RAID 0 A RAID 0 configuration provides data striping, but there is no protection against data loss when a drive fails. However, it is useful for rapid storage of large amounts of noncritical data (for printing or image editing, for example) or when cost is the most important consideration. The minimum number of drives required is one.

This method has the following benefits:

• It is useful when performance and low cost are more important than data protection.
• It has the highest write performance of all RAID methods.
• It has the lowest cost per unit of stored data of all RAID methods.
• It uses the entire drive capacity to store data (none allocated for fault tolerance).

Mirroring
RAID 1 and RAID 1+0 (RAID 10), In RAID 1 and RAID 1+0 (RAID 10) configurations, data is duplicated to a second drive. The usable capacity is C x (n / 2), where C is the drive capacity with n drives in the array. A minimum of two drives is required. When the array contains only two physical drives, the fault-tolerance method is known as RAID 1.

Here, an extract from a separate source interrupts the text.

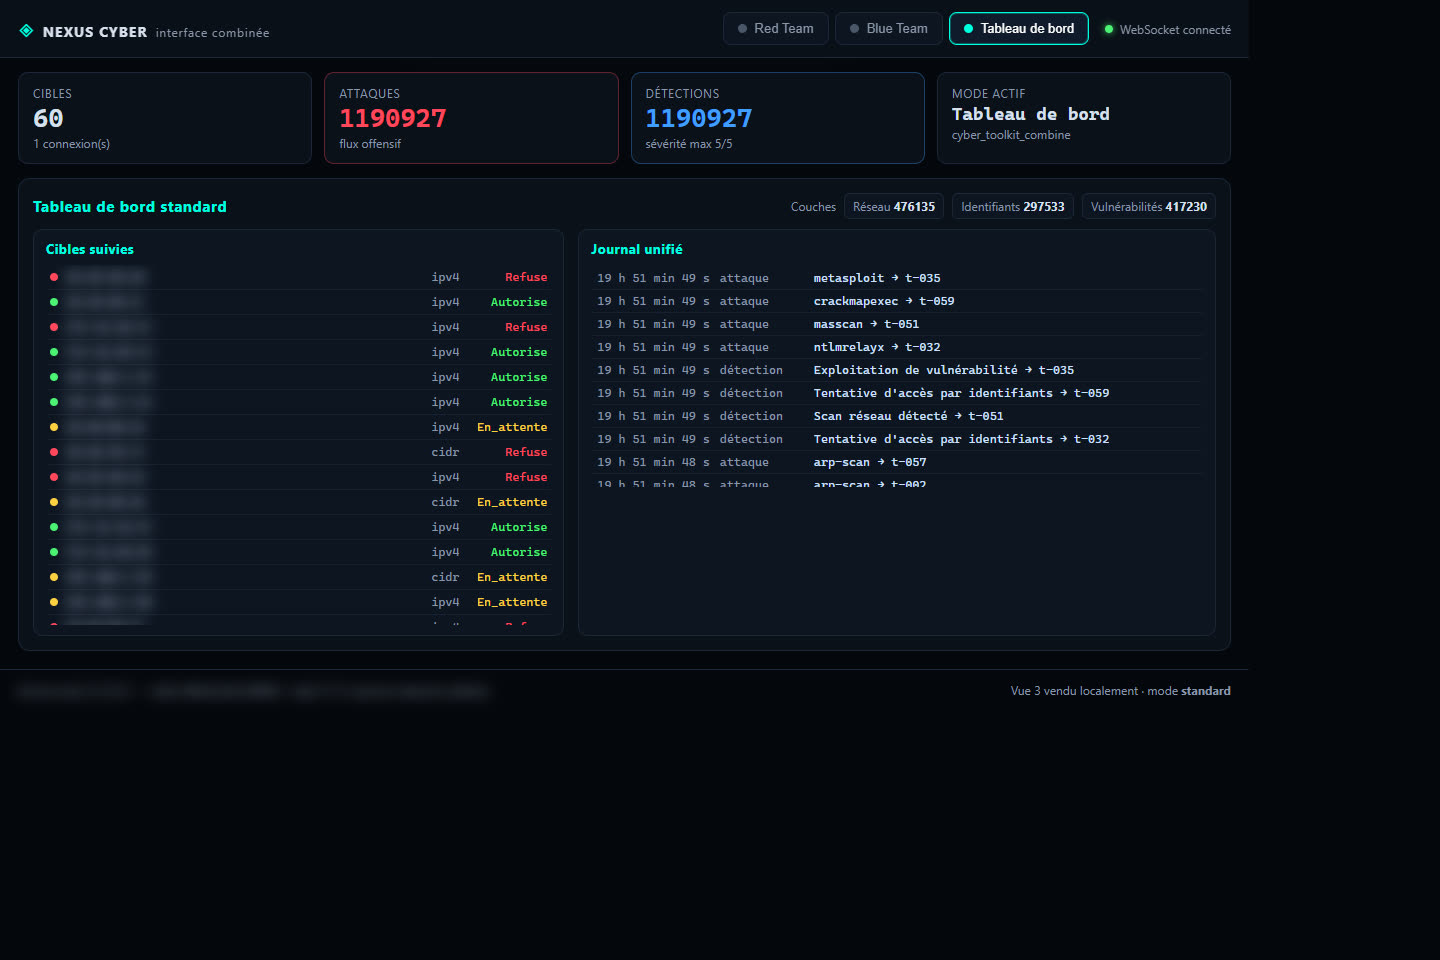The image size is (1440, 960).
Task: Click the Journal unifié panel heading
Action: pos(636,249)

When the array has more than two physical drives, drives are mirrored in pairs, and the fault-tolerance method is known as RAID 1+0 or RAID 10. If a physical drive fails, the remaining drive in the mirrored pair can still provide all the necessary data. Several drives in the array can fail without incurring data loss, as long as no two failed drives belong to the same mirrored pair. The total drive count must increment by 2 drives. A minimum of four drives is required.

This method has the following benefits:

• It is useful when high performance and data protection are more important than usable capacity.
• This method has the highest write performance of any fault-tolerant configuration.
• No data is lost when a drive fails, as long as no failed drive is mirrored to another failed drive.
• Up to half of the physical drives in the array can fail.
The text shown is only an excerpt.